Home buying in Australia 'easing'

(Agencies) Updated: 2015-11-05 07:57
Home buying in Australia 'easing'

Sydney Opera House and Bridge at dusk, Nov 11, 2014. [Photo/IC]

Chinese demand for Australian property, which has helped propel the price of an average Sydney house to about A$1 million ($720,000), is waning as an economic slowdown at home dents confidence, according to Credit Suisse Group AG.

Falling auction clearance rates in Sydney and Melbourne, two of the most popular destinations for purchasers from China in Australia, suggest there are fewer cashed-up foreign buyers, Credit Suisse analysts Damien Boey and Hasan Tevfik said in a report on Tuesday. China's surprise currency depreciation in August has dimmed consumer confidence and appetite for overseas property worldwide, they said.

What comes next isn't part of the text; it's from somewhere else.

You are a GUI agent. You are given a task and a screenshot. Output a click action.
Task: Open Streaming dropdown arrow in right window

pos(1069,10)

Home values in places such as Sydney, Vancouver and parts of the US have been surging as Chinese buyers seeking a safe haven for their cash circumvent controls at home to pile into properties abroad. In Sydney, home values jumped 44 percent in the three years to September, spurred by record-low interest rates and a stream of buyers from China who were estimated to be snapping up almost a quarter of the city's new homes.

"Chinese demand seems to have flattened out," the Credit Suisse analysts said, referring to the Australian market. "It is the cyclically poor condition of the Chinese middle-to-upper class which is driving the slowdown in property buying abroad."

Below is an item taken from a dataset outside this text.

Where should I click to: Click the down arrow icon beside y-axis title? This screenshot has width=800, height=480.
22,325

In recent months, the proportion of home auctions in Sydney that successfully found a purchaser has plummeted to the mid-60 percent range from more than 90 percent earlier in the year as buyers balked at prices and the banking regulator clamped down on mortgage lending. Most homes in Sydney are sold at auctions.

The waning confidence among Chinese buyers could dim their appetite for global property by 30 percent in 2015, said Sydney-based Boey and Tevfik. That is based on the correlation of Chinese consumer confidence with growth in US all-cash home sales, they said.

 

 

Hot Topics

Editor's Picks
...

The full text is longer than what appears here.